Let us suppose that after Francis, we were to get a hypothetical Pope Pius XIII who mandates that the Roman rite return to the Tridentine liturgy. The Novus Ordo is suppressed. The TLM becomes the normative Mass across the entire west. Deo gratias.
If that were to happen, the Traditional Mass would then no longer be celebrated exclusively by priests who are devoted to liturgical excellence. Rather, every slip-shod parish priest who was accustomed to carelessly fumbling his way through the Novus Ordo is now saying it. Charismatic priests accustomed to incorporating drums and tongues into Mass are now saying it. Retirement age priests who just don't care and can no longer keep track of the shits they don't give are now having to say it. And most are not saying it out of deep love for that liturgical form, but merely from ecclesiastical dikat.
Furthermore, this is all being overseen by the same crop of bishops who have always exercised minimal interest in the liturgy and are likely, at best, to give the new regime a mere shrugging adherence. And it would be rolled out to the same apathetic Boomer congregations that are ubiquitous throughout the Novus Ordo world today.
What would the Traditional Latin Mass look like in these hands? What would stop it from being improvised? Is there anything inherent in the liturgy that would save it from being mutilated?
As far as I can see, the answer is no. A priest can violate the rubrics of the old Mass just as much as he can the new, the only difference being that the terms upon which he violates the New Mass are much more ambiguous. The integrity of the liturgy ultimately depends upon the integrity of the priest saying it, regardless of the specific liturgy being said.
Now, it could be argued that there was no a widespread problem with liturgical innovation prior to Vatican II, so this is good evidence that the Traditional Latin Mass would never have this problem in the future. While this is true (although I should say it is most true of the period between the Council of Trent and Vatican II), this was due primarily to the formation of the priests in those times. They were formed in such a way that respect for the integrity of the liturgy was paramount and innovation would have been unthinkable. Bishops enforced this, popes safeguarded it, and congregations expected uniformity.
So again, the integrity of the liturgy comes down to the will of the priest saying it. It has been observed that a priest following the rubrics of the TLM fades into the background. He allows the liturgy to glorify God through him, becoming, as an individual, of no importance. This is all true...if the priest follows the rubrics. But for that to happen, you need priests who are disposed to follow the rubrics to begin with. Would we have that if the TLM were suddenly mandated universally?

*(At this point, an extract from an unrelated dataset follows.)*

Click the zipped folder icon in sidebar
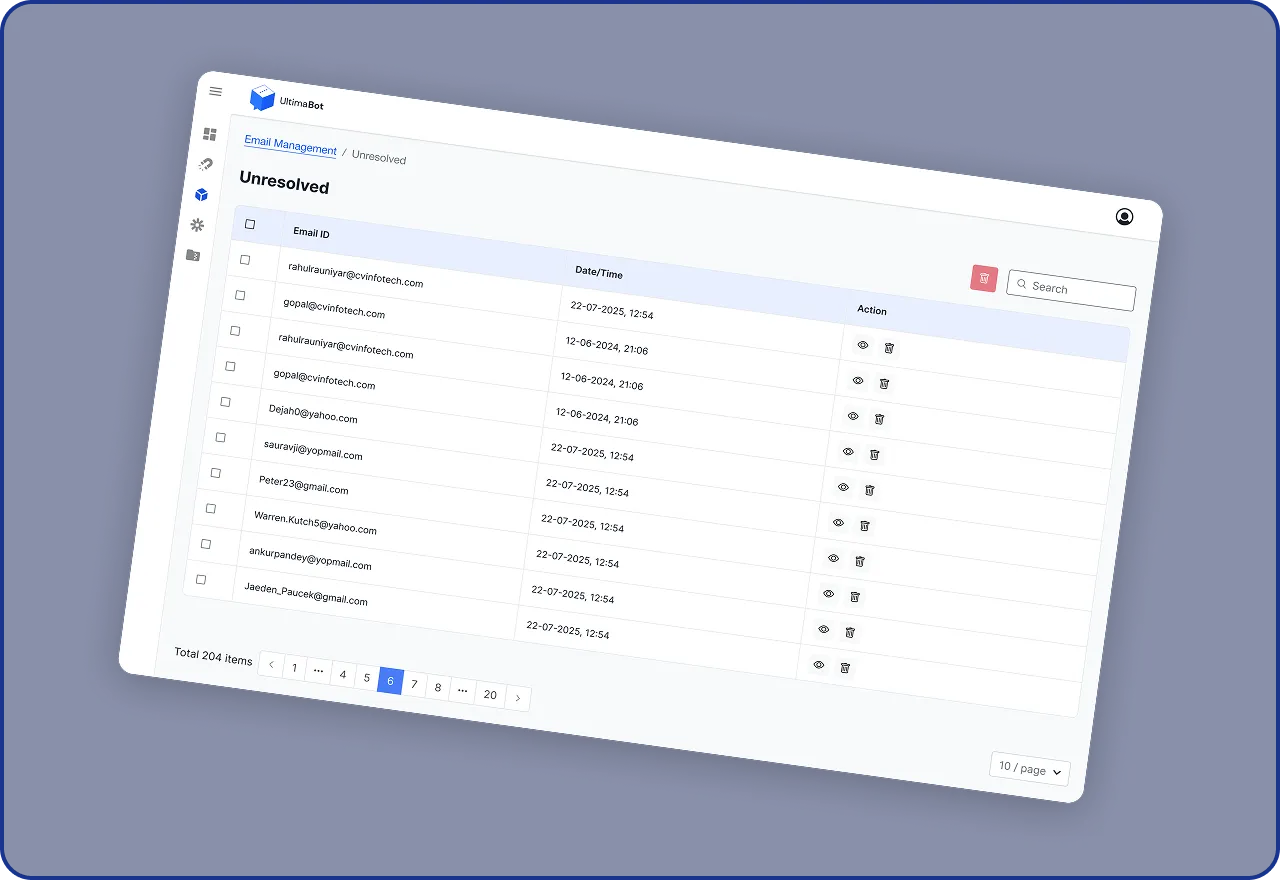click(x=193, y=256)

The point is that bringing back the Traditional Liturgy alone would be insufficient unless it was accompanied by a general spirit of metanoia throughout the entire Church. I understand that when we talk about the formation of priests to love the liturgy, that it is not so one-sided. A priest is formed to love the liturgy. And the liturgy itself forms that priest. In a certain sense, merely exposing priests to the traditional liturgy and requiring them to say it will instill in them a respect for it. But we cannot assume this effect will be universal, given the state of the Catholic priesthood. There needs to be a general turn to tradition that is bigger than the liturgy.

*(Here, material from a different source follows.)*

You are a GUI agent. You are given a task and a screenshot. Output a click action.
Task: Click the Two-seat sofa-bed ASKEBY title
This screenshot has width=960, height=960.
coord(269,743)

Thus, to some degree, the success of the Traditional Latin Mass is just as dependent upon the particular priest saying it as the Novus Ordo, the only difference being in the Traditional Latin Mass the disposition of the priest to do the liturgy correctly is simply assumed whereas in the Novus Ordo it is not. But, if we assume the good liturgical sense of a priest saying the TLM, it is only because today the TLM specifically attracts priests who are already disposed to respect the liturgy. This would not be the case if the Traditional Mass was mandated across the entire Church.

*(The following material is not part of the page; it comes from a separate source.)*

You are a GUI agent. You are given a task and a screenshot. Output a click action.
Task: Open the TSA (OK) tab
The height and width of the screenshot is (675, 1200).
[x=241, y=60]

That's my thought experiment. Very interested in your observations and critique. God bless you.
Let us suppose that after Francis, we were to get a hypothetical Pope Pius XIII who mandates that the Roman rite return to the Tridentine liturgy. The Novus Ordo is suppressed. The TLM becomes the normative Mass across the entire west. Deo gratias.
If that were to happen, the Traditional Mass would then no longer be celebrated exclusively by priests who are devoted to liturgical excellence. Rather, every slip-shod parish priest who was accustomed to carelessly fumbling his way through the Novus Ordo is now saying it. Charismatic priests accustomed to incorporating drums and tongues into Mass are now saying it. Retirement age priests who just don't care and can no longer keep track of the shits they don't give are now having to say it. And most are not saying it out of deep love for that liturgical form, but merely from ecclesiastical dikat.
Furthermore, this is all being overseen by the same crop of bishops who have always exercised minimal interest in the liturgy and are likely, at best, to give the new regime a mere shrugging adherence. And it would be rolled out to the same apathetic Boomer congregations that are ubiquitous throughout the Novus Ordo world today.
What would the Traditional Latin Mass look like in these hands? What would stop it from being improvised? Is there anything inherent in the liturgy that would save it from being mutilated?
As far as I can see, the answer is no. A priest can violate the rubrics of the old Mass just as much as he can the new, the only difference being that the terms upon which he violates the New Mass are much more ambiguous. The integrity of the liturgy ultimately depends upon the integrity of the priest saying it, regardless of the specific liturgy being said.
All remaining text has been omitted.